Instruction =>
Swap "down arrow" for "up arrow" in the stretch from the line containing "How do I perform: Click the red" through the line containing "Action: coord(272,337)", and output only those lines, otherwise unchanged.
----------
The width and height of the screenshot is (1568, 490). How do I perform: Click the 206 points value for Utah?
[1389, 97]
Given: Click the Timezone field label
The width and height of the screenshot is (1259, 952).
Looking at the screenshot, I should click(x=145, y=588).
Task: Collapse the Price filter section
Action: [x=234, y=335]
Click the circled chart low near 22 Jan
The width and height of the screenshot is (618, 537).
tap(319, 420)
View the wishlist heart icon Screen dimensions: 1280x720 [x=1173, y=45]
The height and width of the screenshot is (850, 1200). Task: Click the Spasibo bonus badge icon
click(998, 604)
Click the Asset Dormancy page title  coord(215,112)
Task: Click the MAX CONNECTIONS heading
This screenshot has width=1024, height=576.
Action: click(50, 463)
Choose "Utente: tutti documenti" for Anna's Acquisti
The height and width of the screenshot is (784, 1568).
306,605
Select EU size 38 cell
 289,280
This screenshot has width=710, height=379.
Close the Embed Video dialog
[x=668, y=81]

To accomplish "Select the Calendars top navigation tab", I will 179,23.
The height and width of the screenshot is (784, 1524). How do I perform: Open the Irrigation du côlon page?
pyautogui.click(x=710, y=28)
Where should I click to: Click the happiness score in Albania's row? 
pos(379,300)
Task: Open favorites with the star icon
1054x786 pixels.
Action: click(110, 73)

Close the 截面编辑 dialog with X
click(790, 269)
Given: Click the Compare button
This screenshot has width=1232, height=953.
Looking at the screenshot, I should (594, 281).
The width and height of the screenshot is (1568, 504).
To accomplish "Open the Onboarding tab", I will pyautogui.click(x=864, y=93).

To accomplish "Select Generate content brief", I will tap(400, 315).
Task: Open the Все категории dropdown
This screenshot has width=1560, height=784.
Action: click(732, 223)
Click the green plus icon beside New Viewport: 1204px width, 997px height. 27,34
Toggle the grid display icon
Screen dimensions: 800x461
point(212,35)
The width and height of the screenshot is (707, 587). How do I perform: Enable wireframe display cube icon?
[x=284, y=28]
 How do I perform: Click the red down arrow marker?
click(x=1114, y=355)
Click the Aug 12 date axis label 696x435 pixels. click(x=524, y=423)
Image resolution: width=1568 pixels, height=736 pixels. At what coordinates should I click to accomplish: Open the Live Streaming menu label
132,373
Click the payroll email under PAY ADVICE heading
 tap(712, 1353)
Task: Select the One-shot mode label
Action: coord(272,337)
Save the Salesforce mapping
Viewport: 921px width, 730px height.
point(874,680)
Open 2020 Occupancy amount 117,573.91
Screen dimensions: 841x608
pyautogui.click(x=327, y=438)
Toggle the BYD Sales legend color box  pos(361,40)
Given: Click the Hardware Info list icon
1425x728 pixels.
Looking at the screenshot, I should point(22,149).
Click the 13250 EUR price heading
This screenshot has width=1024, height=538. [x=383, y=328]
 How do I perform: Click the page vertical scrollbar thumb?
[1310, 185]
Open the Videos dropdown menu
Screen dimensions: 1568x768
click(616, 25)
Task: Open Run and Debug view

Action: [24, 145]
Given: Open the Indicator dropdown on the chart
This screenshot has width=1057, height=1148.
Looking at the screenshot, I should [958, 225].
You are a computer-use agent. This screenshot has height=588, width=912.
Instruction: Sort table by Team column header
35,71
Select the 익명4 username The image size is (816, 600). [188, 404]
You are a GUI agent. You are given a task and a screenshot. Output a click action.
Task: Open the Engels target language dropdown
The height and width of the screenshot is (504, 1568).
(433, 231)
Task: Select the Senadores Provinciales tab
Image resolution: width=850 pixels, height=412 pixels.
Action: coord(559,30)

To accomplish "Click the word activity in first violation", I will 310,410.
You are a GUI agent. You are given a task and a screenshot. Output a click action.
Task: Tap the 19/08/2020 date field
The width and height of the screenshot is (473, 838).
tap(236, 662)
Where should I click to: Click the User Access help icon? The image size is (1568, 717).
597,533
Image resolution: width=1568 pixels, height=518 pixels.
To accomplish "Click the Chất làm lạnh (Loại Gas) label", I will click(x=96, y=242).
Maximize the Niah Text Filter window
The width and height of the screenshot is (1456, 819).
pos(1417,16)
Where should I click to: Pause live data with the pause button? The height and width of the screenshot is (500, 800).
----------
Solved exercise =>
 How do I perform: Click the red up arrow marker?
click(x=1114, y=355)
Click the Aug 12 date axis label 696x435 pixels. click(x=524, y=423)
Image resolution: width=1568 pixels, height=736 pixels. At what coordinates should I click to accomplish: Open the Live Streaming menu label
132,373
Click the payroll email under PAY ADVICE heading
 tap(712, 1353)
Task: Select the One-shot mode label
Action: coord(272,337)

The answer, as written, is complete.